Testing PROMETHEUS Payment

A payment model uses Evidence-informed Case Rates to meet health care need

    • September 17, 2012

Dates of Project: 2007 to 2011

Field of Work: Health care financing reform

Problem Synopsis: Current health care financing, especially fee-for-service payment, tends to reward volume rather than quality and is widely recognized as a significant contributor to cost problems in the health care system. One of the proposed alternatives is "bundled payments," in which all providers involved in treating a single illness or injury episode are paid under one negotiated fee.

Synopsis of the Work: The Health Care Incentives Improvement Institute advanced the development and implementation of a bundled payment system known as Prometheus. Activities included developing case rates for bundled services, creating systems to track care and costs and determine payments to health care providers, and guiding pilot tests in three communities—Rockford, Ill.; Grand Rapids, Mich.; and Chester, Penn.

Evaluators at RAND and the Harvard School of Public Health conducted qualitative and quantitative analyses of the Prometheus pilots.
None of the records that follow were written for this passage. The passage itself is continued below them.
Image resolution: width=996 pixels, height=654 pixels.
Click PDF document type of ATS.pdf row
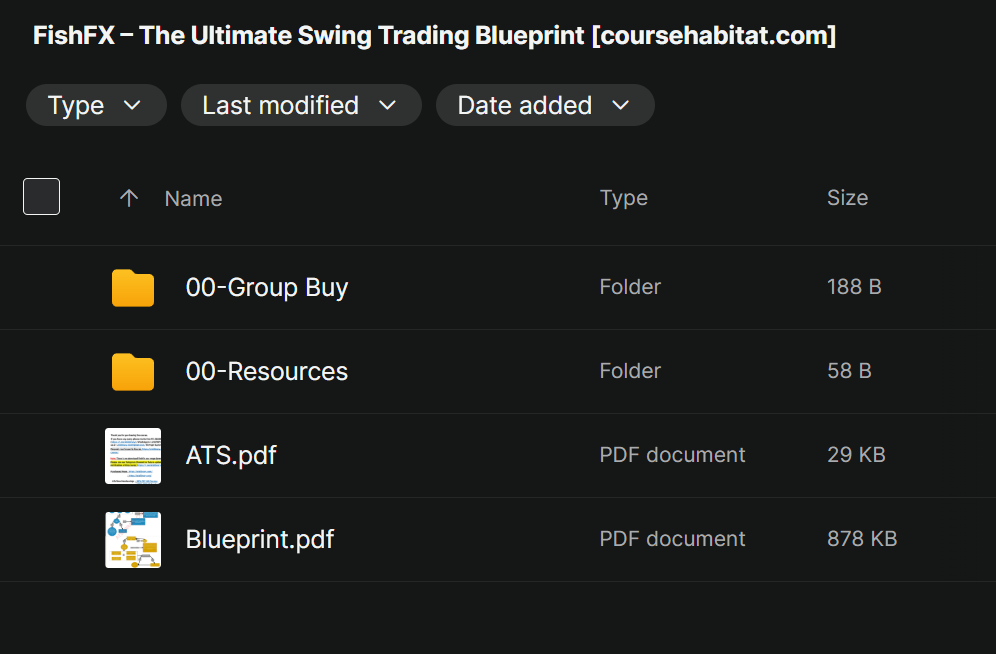[672, 455]
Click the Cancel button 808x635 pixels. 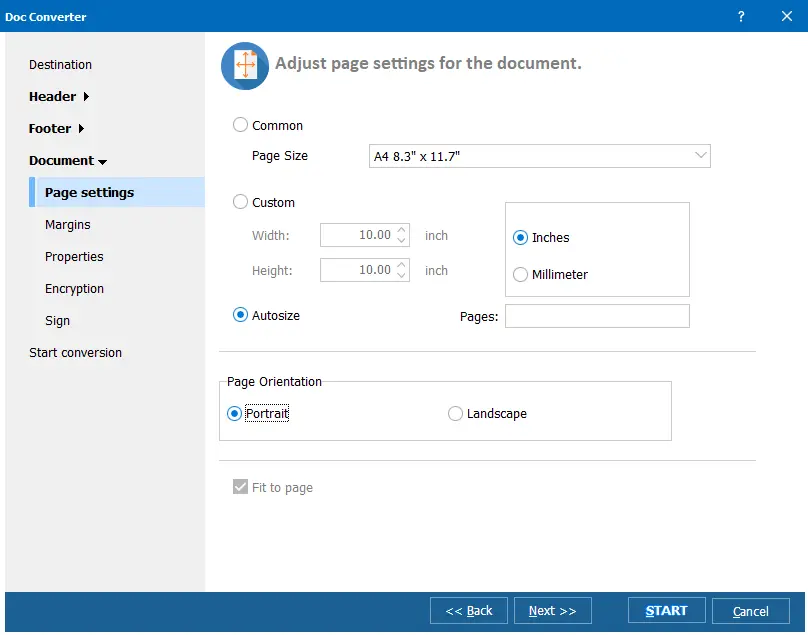pos(750,611)
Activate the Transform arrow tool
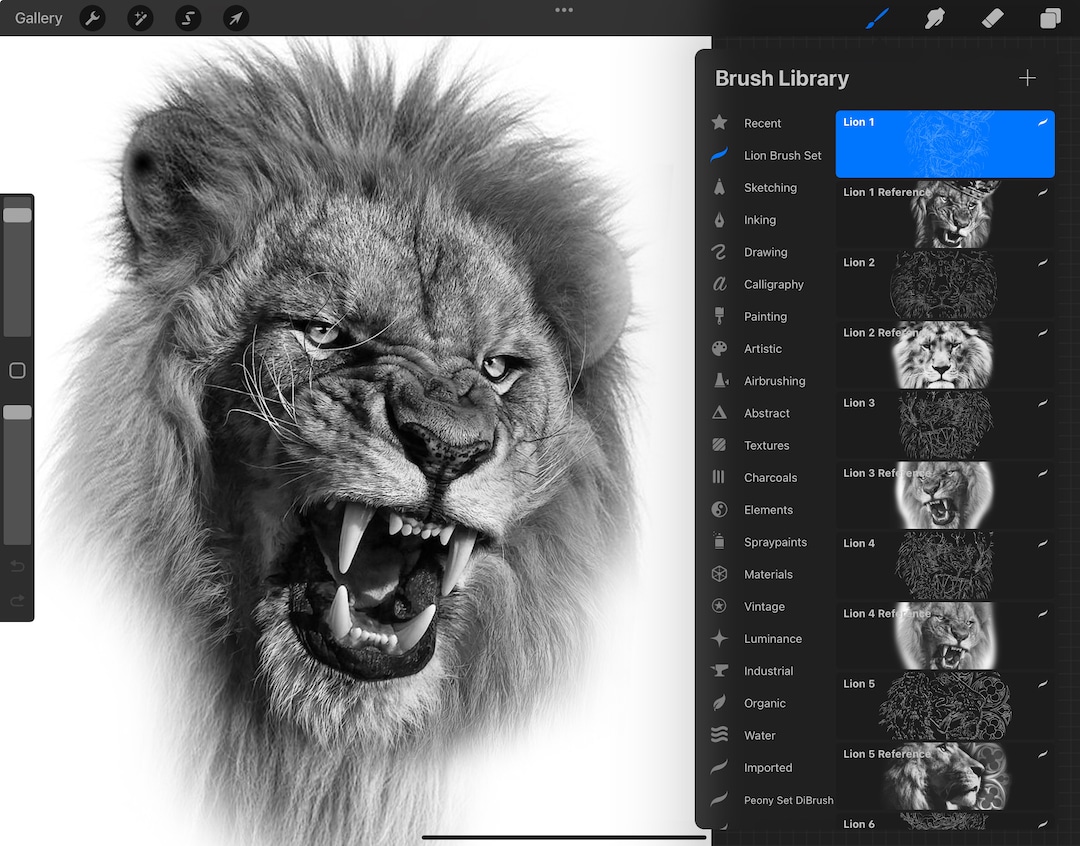This screenshot has height=846, width=1080. [236, 18]
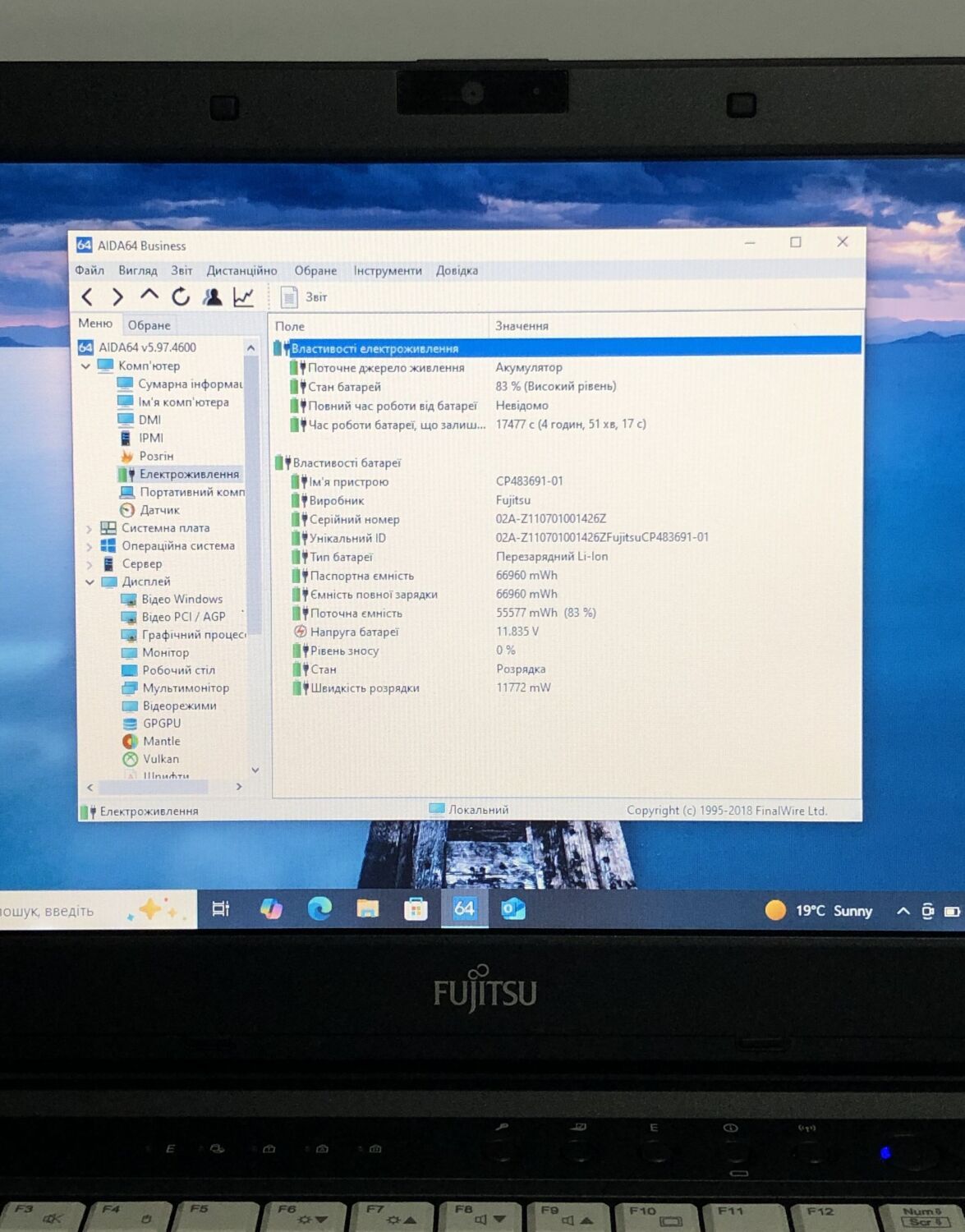Collapse the Комп'ютер tree node
This screenshot has height=1232, width=965.
[86, 366]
RWJF funded the project with five grants totalling about $6.5 million.

Key Results & Findings:

  • The Institute developed 21 evidence-informed case rates for bundled services to treat acute and chronic medical conditions and surgical procedures. Among the conditions with case rates are heart attacks, hip and knee replacements, diabetes, asthma, congestive heart failure, and hypertension.
  • Because most providers have relatively few patients with any given condition or disease, the wide variation in treatment costs for individual payments means that many providers could lose money under a bundled payment system.
  • None of the Prometheus pilot sites had a bundled payment system in place at the end of the grant period, nor had they executed contracts between payers and providers to do so. Challenges to the sites included both the complexity of the model and the complexity of existing health care systems.